Ce n’est malheureusement plus le cas en France où l’Égalité est devenue un vain mot tant il y a d’exceptions et de passe-droits, faveurs, pistons dans tous les domaines : santé, impôts, emploi… Nous sommes dans une France à deux, voire même plus(ieurs) vitesses. (Le terme vitesse  relève de la métaphore calquée sur la gestion des colis postaux, envoi à grande ou à petite vitesse autrefois devenus “prioritaire”, “normal” ou “économique”, indiquant des traitements différents pour l’acheminement. Vous constaterez qu’économique signifie lent mais le prioritaire ne va pas plus vite quelquefois, tellement ça marche bien à La Poste.)

Oui, aujourd’hui dans notre pays, comme avant 1789, il y a, pour les individus, des traitements différenciés, souvent injustes, des privilèges, qui dépendent, pour chacun, de son origine, de sa situation géographique, de sa couleur de peau, de son nom, de sa religion, de son appartenance politique, syndicale, de sa profession, bref… c’est tout simplement aussi le retour à l’arbitraire, la gestion “à la tête du client”.

Je me souviens que nos aïeux ont voté l’abolition des privilèges durant la nuit du 4 août 1789, puis ont raccourci le roi, abolissant la monarchie et toute la noblesse qui gravitait autour. Or, aujourd’hui, nous pouvons constater :

  • l’immunité dont bénéficie le Président de la République pendant la durée de son mandat,  l’immunité qui lui permet de ne pas être poursuivi pour des actes étrangers à l’exercice de ses fonctions ; idem pour les parlementaires ;
  • qu’il existe la Cour de justice de la République qui juge exclusivement les membres du Gouvernement.

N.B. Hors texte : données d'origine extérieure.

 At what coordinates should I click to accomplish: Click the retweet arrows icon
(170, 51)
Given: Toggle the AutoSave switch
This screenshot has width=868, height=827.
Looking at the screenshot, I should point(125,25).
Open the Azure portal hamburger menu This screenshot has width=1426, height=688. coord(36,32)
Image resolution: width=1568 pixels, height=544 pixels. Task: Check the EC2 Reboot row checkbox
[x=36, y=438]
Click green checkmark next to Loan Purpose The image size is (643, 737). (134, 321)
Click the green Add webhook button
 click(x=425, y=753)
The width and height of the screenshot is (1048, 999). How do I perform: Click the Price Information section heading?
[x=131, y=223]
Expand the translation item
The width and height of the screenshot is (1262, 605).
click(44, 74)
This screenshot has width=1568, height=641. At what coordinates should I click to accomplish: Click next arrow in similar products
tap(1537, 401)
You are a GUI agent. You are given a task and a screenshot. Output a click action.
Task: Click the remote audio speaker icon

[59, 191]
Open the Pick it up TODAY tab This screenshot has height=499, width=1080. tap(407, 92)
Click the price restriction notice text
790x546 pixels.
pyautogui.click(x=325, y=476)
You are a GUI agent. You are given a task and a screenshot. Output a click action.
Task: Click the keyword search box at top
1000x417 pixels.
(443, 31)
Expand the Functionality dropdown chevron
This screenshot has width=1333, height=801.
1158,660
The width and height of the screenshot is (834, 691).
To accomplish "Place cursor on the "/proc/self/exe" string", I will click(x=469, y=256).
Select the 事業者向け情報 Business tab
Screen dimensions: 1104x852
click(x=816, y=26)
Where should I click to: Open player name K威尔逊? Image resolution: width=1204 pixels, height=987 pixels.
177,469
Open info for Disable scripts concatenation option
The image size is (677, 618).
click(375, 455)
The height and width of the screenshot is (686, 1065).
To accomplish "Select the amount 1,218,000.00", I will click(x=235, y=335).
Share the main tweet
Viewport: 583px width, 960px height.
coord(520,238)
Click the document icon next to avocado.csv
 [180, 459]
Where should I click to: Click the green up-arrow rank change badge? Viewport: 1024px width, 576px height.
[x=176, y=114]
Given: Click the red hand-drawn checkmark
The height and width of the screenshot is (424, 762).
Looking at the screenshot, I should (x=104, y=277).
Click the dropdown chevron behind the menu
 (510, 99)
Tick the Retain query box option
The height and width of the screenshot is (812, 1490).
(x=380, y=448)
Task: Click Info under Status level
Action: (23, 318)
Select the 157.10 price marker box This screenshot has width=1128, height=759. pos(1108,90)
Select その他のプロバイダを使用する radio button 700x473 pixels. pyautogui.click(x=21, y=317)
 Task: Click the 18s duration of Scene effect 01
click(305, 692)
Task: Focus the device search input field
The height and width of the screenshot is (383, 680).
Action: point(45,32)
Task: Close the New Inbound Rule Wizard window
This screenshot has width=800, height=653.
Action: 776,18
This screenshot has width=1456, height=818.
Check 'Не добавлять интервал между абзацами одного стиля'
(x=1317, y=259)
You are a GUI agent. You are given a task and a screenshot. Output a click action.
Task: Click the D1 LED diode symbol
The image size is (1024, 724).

Pourquoi ne le sont-ils pas devant les mêmes juridictions que les autres  justiciables ?
  • que les anciens présidents de la République sont membres de droit du Conseil constitutionnel ad vitam aeternam, qu’ils bénéficient de gardes du corps, de personnels divers, de la gratuité des voyages, d’une voiture et d’un logement de fonction, d’une indemnité confortable, etc ;
  • qu’il existe une sorte de caisse noire, la réserve parlementaire, véritable outil du clientélisme électoral ;
  • que les fraudeurs à l’impôt ne répondent pas de leurs délits devant la justice, le ministre du Budget faisant généralement obstacle aux poursuites ;
  • la Cour de discipline budgétaire et financière ne sanctionne jamais les ordonnateurs : les ministres et les élus locaux pour mauvaise gestion (ce ne sont pas de bons pères de famille ; ils s’endettent bien trop)..
  • etc.

Pour l’ Europe, ce n’est pas mieux. Dans le meilleur des mondes, les décisions communes devraient s’appliquer à tous mais, en raison des lourdeurs de prises de décision et des blocages que peuvent provoquer certains, on va de plus en plus vers une Europe à deux, voire plusieurs vitesses où quelques pays appliqueront complètement les décisions communes ou d’autres, réfractaires à certaines d’entre elles, moins bien lotis, voire mieux lotis, auront la possibilité de ne pas en tenir compte, accentuant ainsi les disparités entre des pays. Tu parles d’une union !

Un exemple amusant en cette période de Toussaint, la TVA sur les pompes funèbres. Oui, on peut rire de tout. même de cette fête-là. La France a la particularité d’appliquer deux taux différents de TVA pour les prestations funéraires. Lorsque le corps du défunt est transporté par un véhicule, le taux est alors de 5,5 % mais dès lors qu’un porteur (humain) s’en charge, le taux passe à 20%. Les autres services – creusement de la fosse, ouverture ou fermeture de la concession, crémation, entre autres -, sont à ce même taux. »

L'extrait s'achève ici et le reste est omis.